EXERCISES TO COMPLETE →
1. Using the eddy covariance text, list the four periods of the year analyzed at the Kayoro station and the season each one corresponds to.
2. In the eddy covariance text, what was the peak daily net uptake at Nazinga, and when did it occur?

PAGE →
□ □ □ □
Daily mean of soil moisture content, converted into water filled pores space at the three eddy covariance sites.

Evaluation of the energy balance closure

The half-hourly averaged flux and meteorological data set of G, H, λE and Rn (number of data points (N) = 12240, 11470 and 10291) for Sumbrungu, Kayoro and Nazinga respectively, were used to evaluate the performance of the eddy covariance measurements for the entire study period, based on the linear regression relation between the turbulent fluxes (H + λE) and available energy (Rn – G). The regression fits between (Rn − G) and (H + λE) resulted in a coefficient of determination of 0.89 for Sumbrungu, 0.90 for Kayoro and 0.92 for Nazinga. The slopes and intercepts were 0.67 and 32.60 W m-2, 0.67 and 11.34 W m-2, and 0.89 and 9.85 W m-2 for the three sites accordingly (Figure 3). The slopes of our regression indicated that the energy balance closures (EBC) were moderate for Sumbrungu and Kayoro. Our results were within the typical closure since the sum of the turbulence fluxes (H + λE) is usually found to be 10 to 30% less than the available energy (Rn – G) due to large-scale transport not captured by regular eddy covariance tower measurements and measurement errors associated with individual instruments [22-24].
Figure 3

Energy balance closure for the study period at (a) Sumbrungu, (b) Kayoro, all in the Upper West Region of Ghana, and (c) the Nazinga Park near Pô in the Nahouri province in Burkina Faso.

The EC station at Kayoro was selected to determine the impact of meteorological conditions on the EBC for four different periods within the year (JFM, AM, JJASO and ND), that corresponded with the complete dry season, dry to wet transition, rainy season, and wet to dry transition respectively. The results revealed that the EBC was variable with slopes of 0.66, 0.50, 0.65 and 0.58 according to the analysed periods. In addition, analyses of the EBC at Kayoro for two selected days, one without rain and the other with total rain of 8.6 mm day-1 in the rainy season, gave a slight reduction in the EBC for the latter. These suggested that over the studied period the EBC could have been affected by the changes in the meteorological conditions prevalent during the dry and rainy seasons. It is therefore likely that besides the possible causes of the non-closure of the EBC as mentioned above, the scattered feature of the points observed over the one-year study period was due to the sensitivity of the measurement EC device to rain drops and dust. As we focused on the carbon dioxide fluxes, no adjustments were made to compensate for the imbalances in the EBC in this study, which is in accordance with Foken et al. [25].

Seasonal changes in daily NEE

The seasonal changes in daily sums of NEE for the three study sites are illustrated in Figure 4. There were effluxes between March and April, the transition between the dry to rainy season. And these were prominent for Sumbrungu and Kayoro, peaking at 4.97, 5.55 and 2.62 g C m-2 d-1 for Sumbrungu, Kayoro and Nazinga respectively. This was followed predominantly by net uptake for Nazinga between May and peaking at -6.78 g C m-2 d-1 at the end of August, and decreasing until the end of November, the transition period between the rainy and dry season. However for Sumbrungu and Kayoro both uptakes and effluxes were observed between the rainy season (May to October), with maximum uptakes in August and September at -2.93 and -3.51 g C m-2 d-1 for Sumbrungu and Kayoro respectively.
□ □ □ □
ENTRIES →
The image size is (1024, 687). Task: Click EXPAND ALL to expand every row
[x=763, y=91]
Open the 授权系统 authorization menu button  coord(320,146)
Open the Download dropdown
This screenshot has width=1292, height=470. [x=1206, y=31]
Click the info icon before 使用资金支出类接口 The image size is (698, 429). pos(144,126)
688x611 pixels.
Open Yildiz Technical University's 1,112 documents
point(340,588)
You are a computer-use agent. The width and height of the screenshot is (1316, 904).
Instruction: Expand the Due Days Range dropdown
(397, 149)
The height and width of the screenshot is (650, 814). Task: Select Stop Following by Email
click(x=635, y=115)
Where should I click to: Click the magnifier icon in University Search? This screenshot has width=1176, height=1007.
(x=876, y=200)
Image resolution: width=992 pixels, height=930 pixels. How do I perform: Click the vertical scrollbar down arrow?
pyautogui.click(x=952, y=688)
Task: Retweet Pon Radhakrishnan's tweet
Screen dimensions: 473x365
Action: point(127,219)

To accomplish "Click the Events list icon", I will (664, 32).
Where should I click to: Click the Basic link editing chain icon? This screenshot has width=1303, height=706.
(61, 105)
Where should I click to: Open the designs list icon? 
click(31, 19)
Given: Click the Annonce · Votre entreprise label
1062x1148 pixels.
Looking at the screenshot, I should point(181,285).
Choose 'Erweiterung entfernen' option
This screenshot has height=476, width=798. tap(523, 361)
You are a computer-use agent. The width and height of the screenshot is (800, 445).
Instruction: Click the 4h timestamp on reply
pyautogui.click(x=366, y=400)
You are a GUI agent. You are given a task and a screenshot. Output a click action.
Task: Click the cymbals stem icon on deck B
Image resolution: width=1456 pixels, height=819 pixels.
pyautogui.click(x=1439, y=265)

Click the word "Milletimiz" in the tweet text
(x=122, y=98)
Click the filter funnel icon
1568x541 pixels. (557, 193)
□ □ □ □
COMPLETE ANSWERS →
1.
- JFM: complete dry season
- AM: dry to wet transition
- JJASO: rainy season
- ND: wet to dry transition

2. It peaked at -6.78 g C m-2 d-1 at the end of August.